Mate Vucić

No. 10 – AMW Arka Gdynia
- Position: Center
- League: PLK

Personal information
- Born: November 11, 1997 (age 28) Rijeka, Croatia
- Listed height: 2.04 m (6 ft 8 in)

Career information
- NBA draft: 2019: undrafted
- Playing career: 2014–present

Career history
- 2014–2018: Kvarner 2010
- 2018–2019: Bosco Zagreb
- 2019–2020: Cibona Zagreb
- 2020–2021: SCM U Craiova
- 2021–2022: HKK Široki
- 2022–2023: Krka Novo Mesto
- 2023–2024: Twarde Pierniki Toruń
- 2024–2025: Legia Warsaw
- 2025–2026: Anwil Włocławek
- 2026–present: Arka Gdynia

Career highlights
- PLK champion (2025); PLK rebounding leader (2024); ABA League Second Division champion (2023);

= Mate Vucić =

Croatian basketball player

Mate Vucić (born November 11, 1997) is a Croatian professional basketball player for Arka Gdynia of the Polish Basketball League (PLK). He plays at the center position.

==Professional career==
On April 16, 2023, Vucic helped Krka Novo Mesto to win the ABA League Second Division.

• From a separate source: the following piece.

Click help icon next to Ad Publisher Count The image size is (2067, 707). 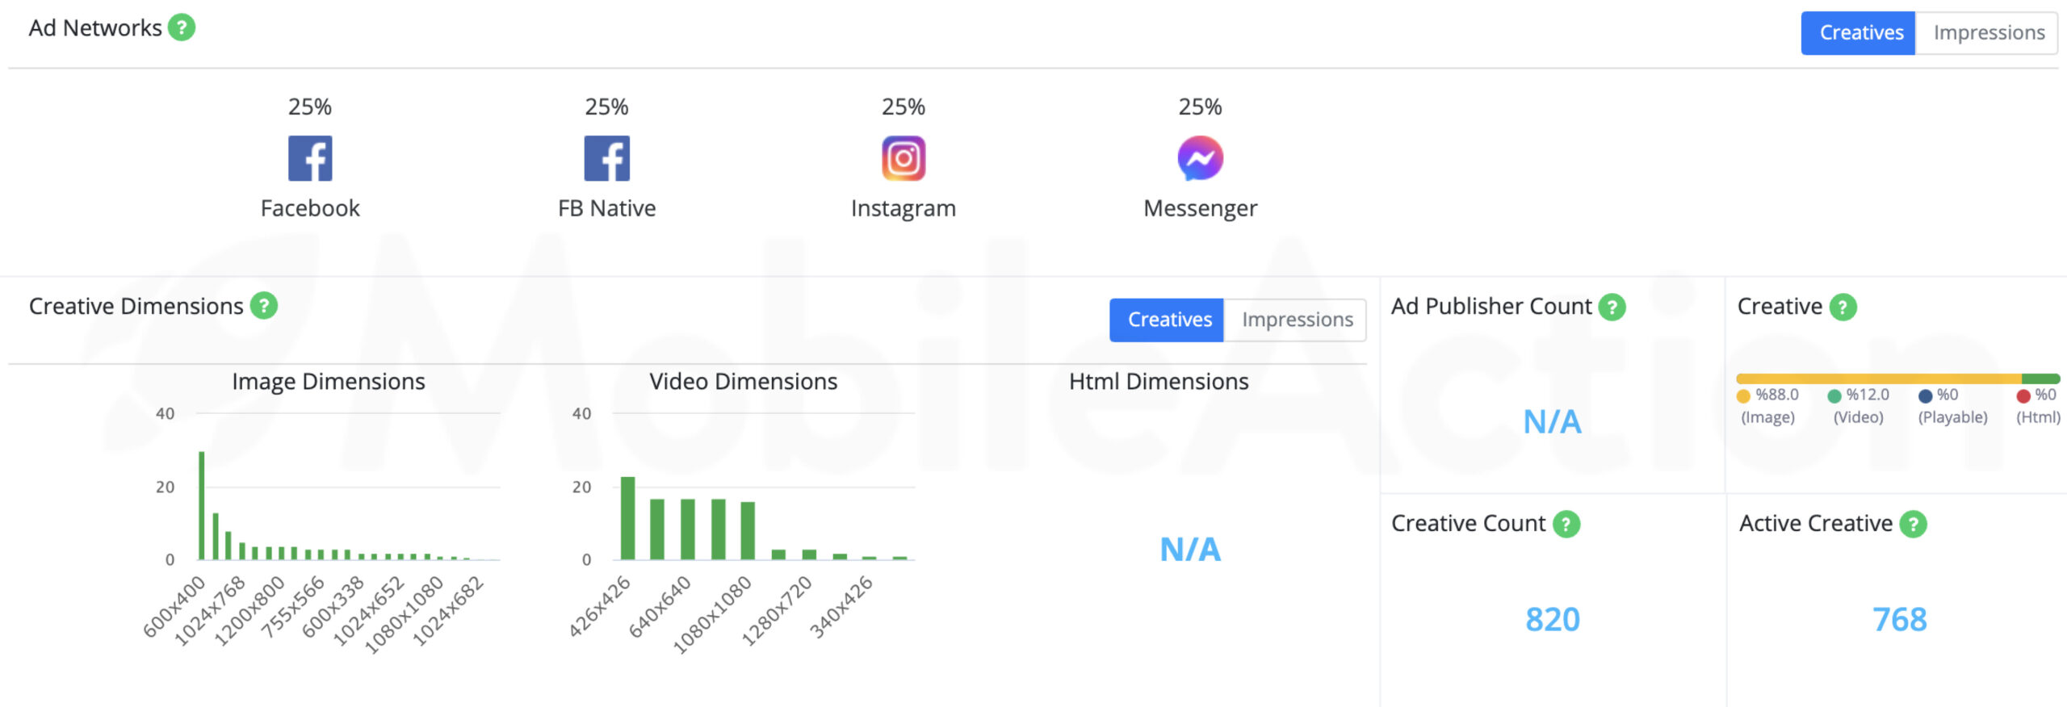click(1612, 307)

During the 2023–24 season he became the best rebounder of Polish Basketball League.

On July 13, 2024, Vucic signed a contract with Legia Warsaw of Polish Basketball League (PLK).

On July 31, 2025, he signed with Anwil Włocławek of the Polish Basketball League (PLK).

On August 1, 2026, he signed with Arka Gdynia of the Polish Basketball League (PLK).